Reliability and applicability of RoB 2: experience within the pilot review “Cannabis and cannabinoids for people with multiple sclerosis”

Article type
Authors
Minozzi S1, Dwan K2, Borrelli F3, Moore T4, Filippini G5
1Cochrane Review Group on Drugs and Alcohol; Department of Epidemiology, Lazio Regional Health Service
2Cochrane Editorial and Methods Department, London
3Department of Pharmacy, School of Medicine and Surgery, University of Naples Federico II, Naples
4Cochrane; Population Health Sciences Department, Bristol Medical School, University of Bristol
5Scientific Director’s Office Fondazione, Istituto di Ricovero e Cura a Carattere Scientifico, Istituto Neurologico Carlo Besta, Milan
Abstract
Background: The revised Cochrane risk-of-bias tool for randomized trials (RoB 2) is being piloted in 13 Cochrane reviews (SRs) and it is recommended for use in new SRs since 2020. In 2019 we assessed the reliability and applicability of RoB 2 on the primary outcome of a random sample of 70 individually randomized parallel-group trials (RCTs) covering very different topics, so limiting the generalizability of our results within a context of a SR.
Objectives: To measure the inter-rater reliability (IRR) of RoB 2 and assess the difficulties and the time required to implement it within a SR.
Methods: Four raters with medium-high expertise in risk of bias assessment of RCTs independently applied RoB 2 to 18 individually randomized parallel-group trials included in the pilot review “Cannabis and cannabinoids for people with multiple sclerosis”. We first performed a calibration exercise on five RCTs. Then we prepared a structured document on how to implement the tool within the SR (how to answer to signalling questions (SQ) considering the types of outcomes and the clinical context). Finally, we applied the tool to the remaining studies included in the SR.
We calculated Fleiss’ k for multiple raters for individual domains and overall risk of bias. We classified agreement as poor (≤0.00), slight (0.01-0.20), fair (0.21-0.40), moderate (0.41-0.60), substantial (0.61-0.80), almost perfect (0.81-1.00). We calculated the IRR separately for the first five studies assessed during calibration and for the remaining studies assessed after calibration. We measured the time to complete RoB 2 as the mean time spent in minutes by each rater on each study. We also measured the mean time in hours spent for the discussion during calibration and the definition of the criteria to answer SQs in our SR).

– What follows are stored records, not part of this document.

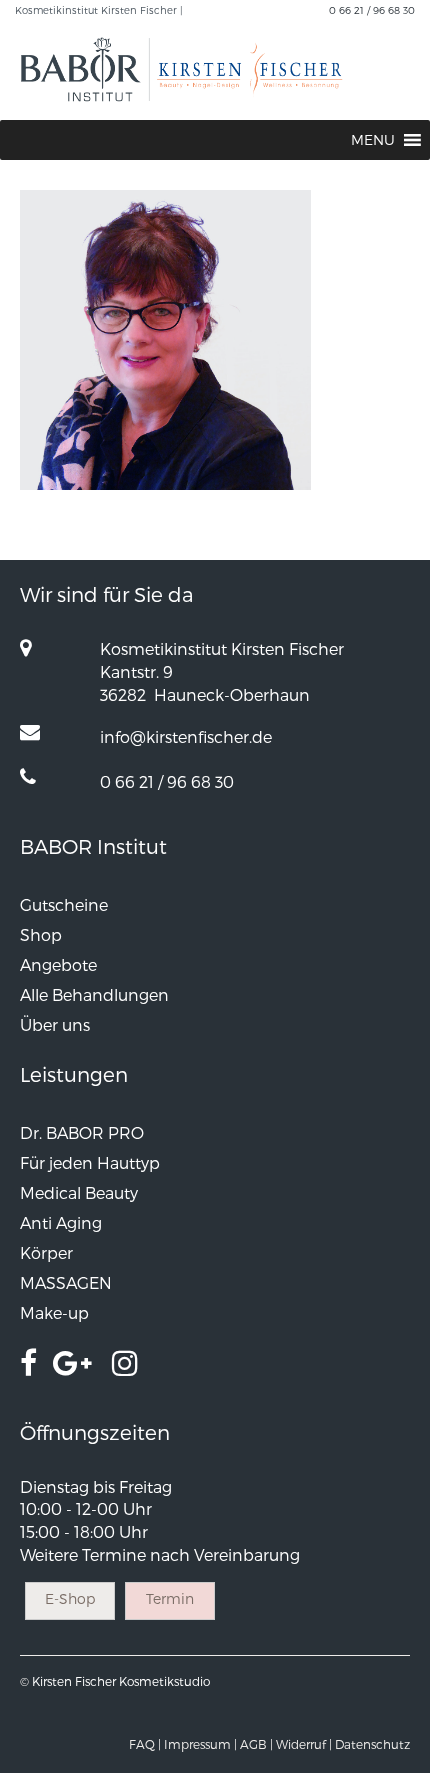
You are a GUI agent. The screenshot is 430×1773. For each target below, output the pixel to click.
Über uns (55, 1024)
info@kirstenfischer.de (186, 736)
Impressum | (200, 1744)
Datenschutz (372, 1744)
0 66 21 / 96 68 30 (372, 10)
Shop (41, 934)
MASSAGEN (66, 1282)
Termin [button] (170, 1598)
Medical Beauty (79, 1192)
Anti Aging (61, 1222)
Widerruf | (304, 1744)
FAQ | (145, 1744)
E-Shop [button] (70, 1598)
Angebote (58, 964)
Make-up (54, 1312)
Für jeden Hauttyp (90, 1162)
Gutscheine (64, 904)
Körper (46, 1252)
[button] (373, 140)
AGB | (256, 1744)
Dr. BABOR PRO (82, 1132)
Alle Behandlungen (94, 994)
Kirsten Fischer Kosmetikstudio (121, 1681)
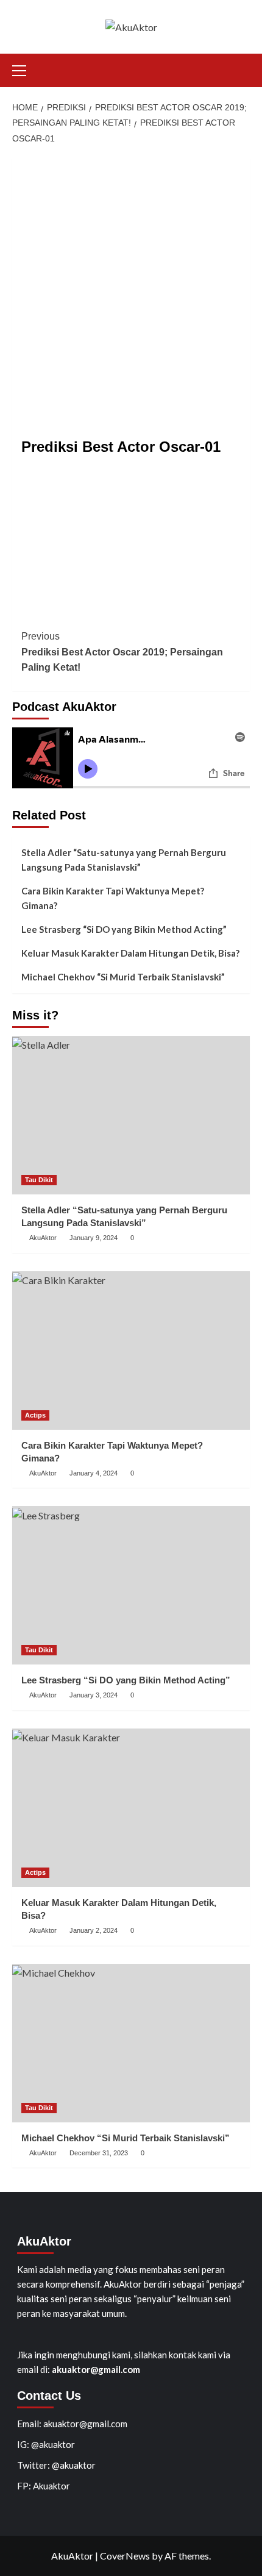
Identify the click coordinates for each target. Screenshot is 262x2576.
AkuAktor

Results: Preliminary results on the first 5 RCTs are reported. The IRR was poor for overall risk of bias (-0.15), domain 2 (-0.15) and 4 (-0.24), fair for domain 1 (0.30), slight for domain 3 (0.08) and 5 (0.12). The mean time to complete RoB 2 was 168.5 minutes (SD 68.7). The mean time to complete the whole calibration exercise (including the preparation of the document) was about 55 hours over a three-month period.
Conclusions:The analysis on the first 5 RCTs showed poor agreement for the overall RoB and highlighted difficulties in the comprehension and applicability of some SQs, particularly in domains 2 (deviations from the intended interventions), 3 (missing outcome data) and 5 (selection of the reported result). The application of RoB 2 and the completion of calibration exercise required a significant amount of time. The tool appears to be complex and requires a sound background in clinical epidemiology and statistics, as well as a proof knowledge of the subject matter. The results of the assessment on the total sample will be presented. Implication of the use of RoB 2 for the work of the CRGs editorial bases will be discussed.

Patient or healthcare consumer involvement: The project focuses on methods to assess RoB, so we couldn't involve consumers.